#### Aim of the exercise:
Transcribe the data below line for line, without any changes, and leave out the pictures.

#### Extracted information:
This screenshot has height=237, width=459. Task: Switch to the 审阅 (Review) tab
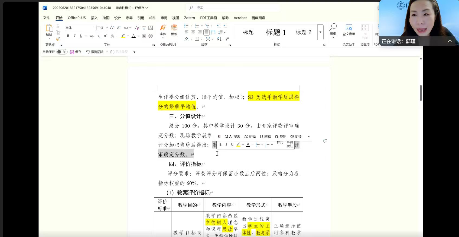pyautogui.click(x=164, y=18)
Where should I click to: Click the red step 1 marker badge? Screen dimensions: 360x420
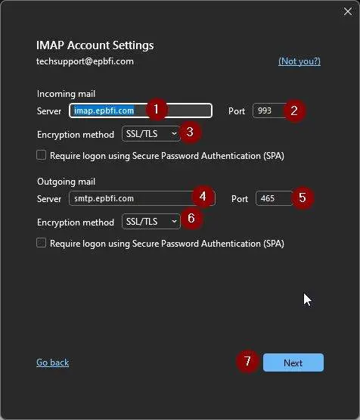coord(157,110)
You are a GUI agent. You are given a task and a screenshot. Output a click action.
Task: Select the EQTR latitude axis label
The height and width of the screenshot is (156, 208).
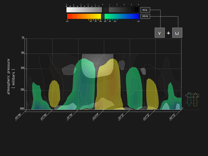96,116
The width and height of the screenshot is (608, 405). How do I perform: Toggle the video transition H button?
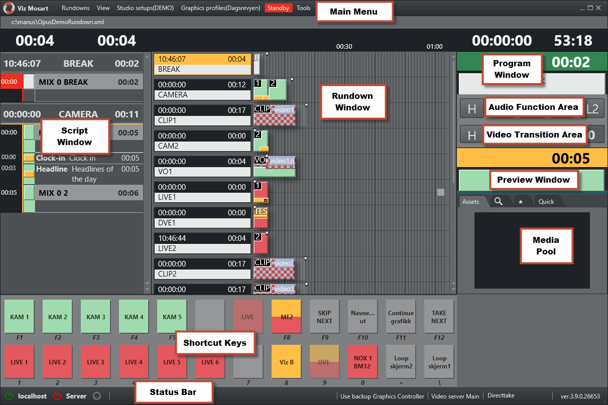pyautogui.click(x=471, y=134)
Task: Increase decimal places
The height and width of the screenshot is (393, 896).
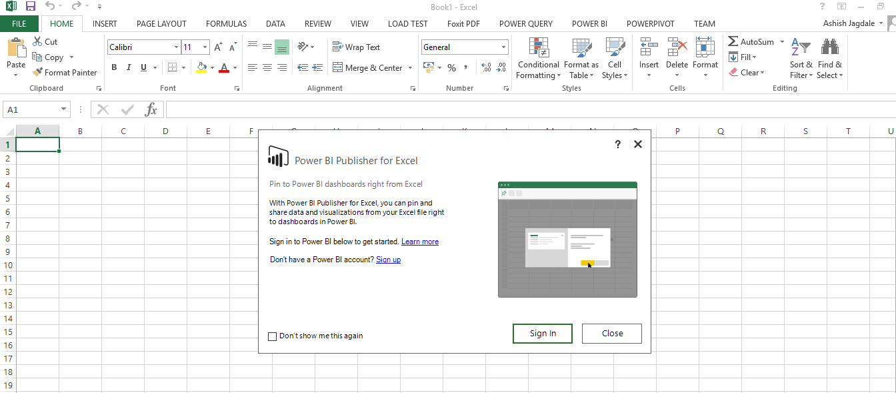Action: pos(485,67)
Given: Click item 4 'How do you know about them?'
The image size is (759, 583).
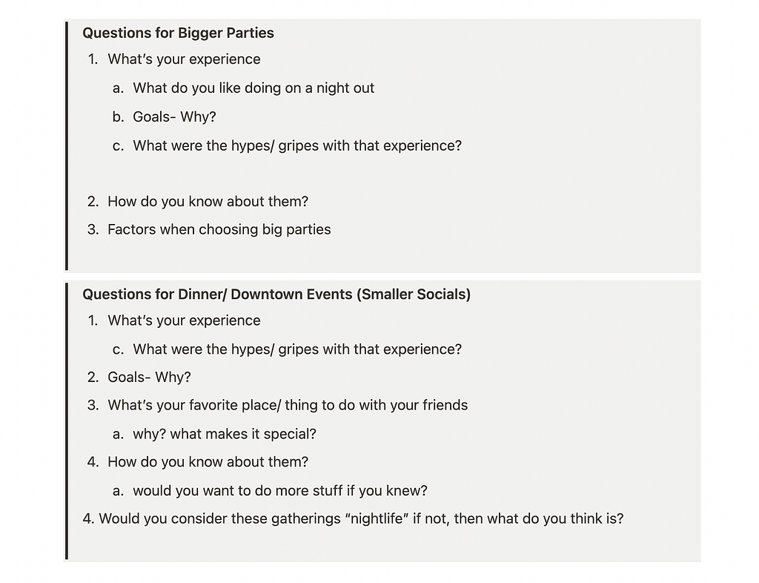Looking at the screenshot, I should pos(208,462).
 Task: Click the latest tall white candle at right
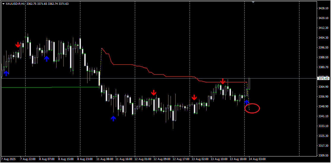tap(249, 84)
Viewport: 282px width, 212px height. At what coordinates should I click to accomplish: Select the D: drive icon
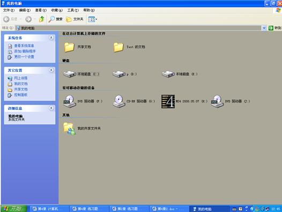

#### Solution to the exercise:
This screenshot has height=237, width=459. Task: Switch to the 审阅 (Review) tab
pyautogui.click(x=164, y=18)
Where should I click to: Click the red step 1 marker badge? Screen dimensions: 360x420
coord(157,110)
You are a GUI agent. You are given a task and a screenshot. Output a click action.
Task: Select the EQTR latitude axis label
The height and width of the screenshot is (156, 208).
96,116
The width and height of the screenshot is (608, 405). How do I perform: Toggle the video transition H button?
pyautogui.click(x=471, y=134)
Task: Increase decimal places
The height and width of the screenshot is (393, 896).
Action: pos(485,67)
Given: Click item 4 'How do you know about them?'
The image size is (759, 583).
Looking at the screenshot, I should pos(208,462).
 Task: Click the latest tall white candle at right
tap(249, 84)
Viewport: 282px width, 212px height. At what coordinates should I click to accomplish: Select the D: drive icon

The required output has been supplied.